§ DIRECTION: Repeat all of the data below word for word, keeping every line unchanged.

§ DATASET ROWS:
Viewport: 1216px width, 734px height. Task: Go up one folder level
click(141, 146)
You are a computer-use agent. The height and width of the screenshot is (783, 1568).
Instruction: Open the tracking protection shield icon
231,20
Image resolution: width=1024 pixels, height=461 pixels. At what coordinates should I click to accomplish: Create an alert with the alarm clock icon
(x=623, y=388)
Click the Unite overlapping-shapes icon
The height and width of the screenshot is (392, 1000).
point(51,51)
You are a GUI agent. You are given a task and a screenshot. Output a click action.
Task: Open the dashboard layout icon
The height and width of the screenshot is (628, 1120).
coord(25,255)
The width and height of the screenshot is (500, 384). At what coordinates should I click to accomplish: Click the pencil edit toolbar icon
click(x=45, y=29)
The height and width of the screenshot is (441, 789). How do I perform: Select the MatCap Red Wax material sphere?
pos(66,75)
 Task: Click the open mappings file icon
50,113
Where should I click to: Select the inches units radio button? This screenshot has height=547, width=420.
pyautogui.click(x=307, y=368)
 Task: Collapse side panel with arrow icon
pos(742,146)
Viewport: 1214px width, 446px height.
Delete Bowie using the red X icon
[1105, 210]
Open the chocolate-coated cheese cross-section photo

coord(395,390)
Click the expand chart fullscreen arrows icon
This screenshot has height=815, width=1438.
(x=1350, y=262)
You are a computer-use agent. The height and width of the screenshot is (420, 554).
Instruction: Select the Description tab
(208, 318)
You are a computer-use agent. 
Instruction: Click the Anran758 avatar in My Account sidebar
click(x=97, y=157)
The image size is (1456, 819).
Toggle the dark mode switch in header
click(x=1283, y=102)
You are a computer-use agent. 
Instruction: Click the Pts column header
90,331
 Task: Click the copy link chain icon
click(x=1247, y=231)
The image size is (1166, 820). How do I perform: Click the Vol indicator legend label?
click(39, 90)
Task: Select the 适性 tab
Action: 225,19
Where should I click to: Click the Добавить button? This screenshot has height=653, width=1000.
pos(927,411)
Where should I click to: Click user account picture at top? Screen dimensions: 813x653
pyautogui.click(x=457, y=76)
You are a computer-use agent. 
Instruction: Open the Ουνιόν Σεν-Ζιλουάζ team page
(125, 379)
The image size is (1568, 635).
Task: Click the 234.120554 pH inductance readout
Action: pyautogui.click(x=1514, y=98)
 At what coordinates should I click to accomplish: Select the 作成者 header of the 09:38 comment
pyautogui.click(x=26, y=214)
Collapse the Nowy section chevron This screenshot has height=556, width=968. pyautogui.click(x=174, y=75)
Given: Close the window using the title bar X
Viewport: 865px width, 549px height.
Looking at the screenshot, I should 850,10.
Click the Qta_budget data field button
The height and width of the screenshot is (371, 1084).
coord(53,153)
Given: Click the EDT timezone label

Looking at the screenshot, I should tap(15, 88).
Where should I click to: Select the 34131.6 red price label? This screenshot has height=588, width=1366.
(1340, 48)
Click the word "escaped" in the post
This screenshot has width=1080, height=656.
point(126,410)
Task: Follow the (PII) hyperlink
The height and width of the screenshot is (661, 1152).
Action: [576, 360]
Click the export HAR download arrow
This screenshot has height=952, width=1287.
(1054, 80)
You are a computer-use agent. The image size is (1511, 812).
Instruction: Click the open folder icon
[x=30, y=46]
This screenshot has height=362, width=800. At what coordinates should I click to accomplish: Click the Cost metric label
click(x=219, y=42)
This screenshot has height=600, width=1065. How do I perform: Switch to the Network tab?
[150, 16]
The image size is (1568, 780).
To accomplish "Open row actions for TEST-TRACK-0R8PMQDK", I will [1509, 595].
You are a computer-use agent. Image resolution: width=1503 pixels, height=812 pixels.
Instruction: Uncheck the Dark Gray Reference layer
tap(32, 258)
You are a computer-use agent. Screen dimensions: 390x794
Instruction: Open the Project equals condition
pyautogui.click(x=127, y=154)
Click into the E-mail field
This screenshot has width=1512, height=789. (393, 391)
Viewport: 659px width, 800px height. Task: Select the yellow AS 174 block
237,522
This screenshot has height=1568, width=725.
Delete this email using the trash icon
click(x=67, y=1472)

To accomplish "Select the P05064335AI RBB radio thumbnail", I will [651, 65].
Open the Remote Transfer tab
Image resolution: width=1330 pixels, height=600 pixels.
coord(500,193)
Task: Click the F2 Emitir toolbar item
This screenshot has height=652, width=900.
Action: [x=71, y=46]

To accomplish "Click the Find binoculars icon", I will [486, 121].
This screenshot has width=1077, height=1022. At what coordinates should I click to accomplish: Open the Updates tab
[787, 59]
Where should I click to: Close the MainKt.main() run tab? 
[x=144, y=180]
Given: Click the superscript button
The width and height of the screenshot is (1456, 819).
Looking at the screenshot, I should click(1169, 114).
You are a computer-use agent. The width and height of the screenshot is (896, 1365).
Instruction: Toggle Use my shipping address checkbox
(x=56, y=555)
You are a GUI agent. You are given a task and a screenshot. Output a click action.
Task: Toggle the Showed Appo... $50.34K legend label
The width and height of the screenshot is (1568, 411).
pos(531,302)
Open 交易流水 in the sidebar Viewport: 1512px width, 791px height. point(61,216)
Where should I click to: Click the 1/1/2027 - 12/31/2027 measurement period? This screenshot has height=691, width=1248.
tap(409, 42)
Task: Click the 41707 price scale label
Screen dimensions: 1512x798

§ WRITTEN ANSWER:
Viewport: 1216px width, 734px height. Task: Go up one folder level
click(141, 146)
You are a computer-use agent. The height and width of the screenshot is (783, 1568).
Instruction: Open the tracking protection shield icon
231,20
Image resolution: width=1024 pixels, height=461 pixels. At what coordinates should I click to accomplish: Create an alert with the alarm clock icon
(x=623, y=388)
Click the Unite overlapping-shapes icon
The height and width of the screenshot is (392, 1000).
point(51,51)
You are a GUI agent. You are given a task and a screenshot. Output a click action.
Task: Open the dashboard layout icon
The height and width of the screenshot is (628, 1120).
coord(25,255)
The width and height of the screenshot is (500, 384). At what coordinates should I click to accomplish: Click the pencil edit toolbar icon
click(x=45, y=29)
The height and width of the screenshot is (441, 789). How do I perform: Select the MatCap Red Wax material sphere?
pos(66,75)
 Task: Click the open mappings file icon
50,113
Where should I click to: Select the inches units radio button? This screenshot has height=547, width=420.
pyautogui.click(x=307, y=368)
 Task: Collapse side panel with arrow icon
pos(742,146)
Viewport: 1214px width, 446px height.
Delete Bowie using the red X icon
[1105, 210]
Open the chocolate-coated cheese cross-section photo

coord(395,390)
Click the expand chart fullscreen arrows icon
This screenshot has height=815, width=1438.
(x=1350, y=262)
You are a computer-use agent. The height and width of the screenshot is (420, 554).
Instruction: Select the Description tab
(208, 318)
You are a computer-use agent. 
Instruction: Click the Anran758 avatar in My Account sidebar
click(x=97, y=157)
The image size is (1456, 819).
Toggle the dark mode switch in header
click(x=1283, y=102)
You are a computer-use agent. 
Instruction: Click the Pts column header
90,331
 Task: Click the copy link chain icon
click(x=1247, y=231)
The image size is (1166, 820). How do I perform: Click the Vol indicator legend label?
click(39, 90)
Task: Select the 适性 tab
Action: 225,19
Where should I click to: Click the Добавить button? This screenshot has height=653, width=1000.
pos(927,411)
Where should I click to: Click user account picture at top? Screen dimensions: 813x653
pyautogui.click(x=457, y=76)
You are a computer-use agent. 
Instruction: Open the Ουνιόν Σεν-Ζιλουάζ team page
(125, 379)
The image size is (1568, 635).
Task: Click the 234.120554 pH inductance readout
Action: pyautogui.click(x=1514, y=98)
 At what coordinates should I click to accomplish: Select the 作成者 header of the 09:38 comment
pyautogui.click(x=26, y=214)
Collapse the Nowy section chevron This screenshot has height=556, width=968. pyautogui.click(x=174, y=75)
Given: Close the window using the title bar X
Viewport: 865px width, 549px height.
Looking at the screenshot, I should 850,10.
Click the Qta_budget data field button
The height and width of the screenshot is (371, 1084).
coord(53,153)
Given: Click the EDT timezone label

Looking at the screenshot, I should tap(15, 88).
Where should I click to: Select the 34131.6 red price label? This screenshot has height=588, width=1366.
(1340, 48)
Click the word "escaped" in the post
This screenshot has width=1080, height=656.
point(126,410)
Task: Follow the (PII) hyperlink
The height and width of the screenshot is (661, 1152).
Action: [576, 360]
Click the export HAR download arrow
This screenshot has height=952, width=1287.
(1054, 80)
You are a computer-use agent. The image size is (1511, 812).
Instruction: Click the open folder icon
[x=30, y=46]
This screenshot has height=362, width=800. At what coordinates should I click to accomplish: Click the Cost metric label
click(x=219, y=42)
This screenshot has height=600, width=1065. How do I perform: Switch to the Network tab?
[150, 16]
The image size is (1568, 780).
To accomplish "Open row actions for TEST-TRACK-0R8PMQDK", I will [1509, 595].
You are a computer-use agent. Image resolution: width=1503 pixels, height=812 pixels.
Instruction: Uncheck the Dark Gray Reference layer
tap(32, 258)
You are a computer-use agent. Screen dimensions: 390x794
Instruction: Open the Project equals condition
pyautogui.click(x=127, y=154)
Click into the E-mail field
This screenshot has width=1512, height=789. (393, 391)
Viewport: 659px width, 800px height. Task: Select the yellow AS 174 block
237,522
This screenshot has height=1568, width=725.
Delete this email using the trash icon
click(x=67, y=1472)

To accomplish "Select the P05064335AI RBB radio thumbnail", I will [651, 65].
Open the Remote Transfer tab
Image resolution: width=1330 pixels, height=600 pixels.
coord(500,193)
Task: Click the F2 Emitir toolbar item
This screenshot has height=652, width=900.
Action: [x=71, y=46]

To accomplish "Click the Find binoculars icon", I will [486, 121].
This screenshot has width=1077, height=1022. At what coordinates should I click to accomplish: Open the Updates tab
[787, 59]
Where should I click to: Close the MainKt.main() run tab? 
[x=144, y=180]
Given: Click the superscript button
The width and height of the screenshot is (1456, 819).
Looking at the screenshot, I should click(1169, 114).
You are a computer-use agent. The width and height of the screenshot is (896, 1365).
Instruction: Toggle Use my shipping address checkbox
(x=56, y=555)
You are a GUI agent. You are given a task and a screenshot. Output a click action.
Task: Toggle the Showed Appo... $50.34K legend label
The width and height of the screenshot is (1568, 411).
pos(531,302)
Open 交易流水 in the sidebar Viewport: 1512px width, 791px height. point(61,216)
Where should I click to: Click the 1/1/2027 - 12/31/2027 measurement period? This screenshot has height=691, width=1248.
tap(409, 42)
Task: Click the 41707 price scale label
Screen dimensions: 1512x798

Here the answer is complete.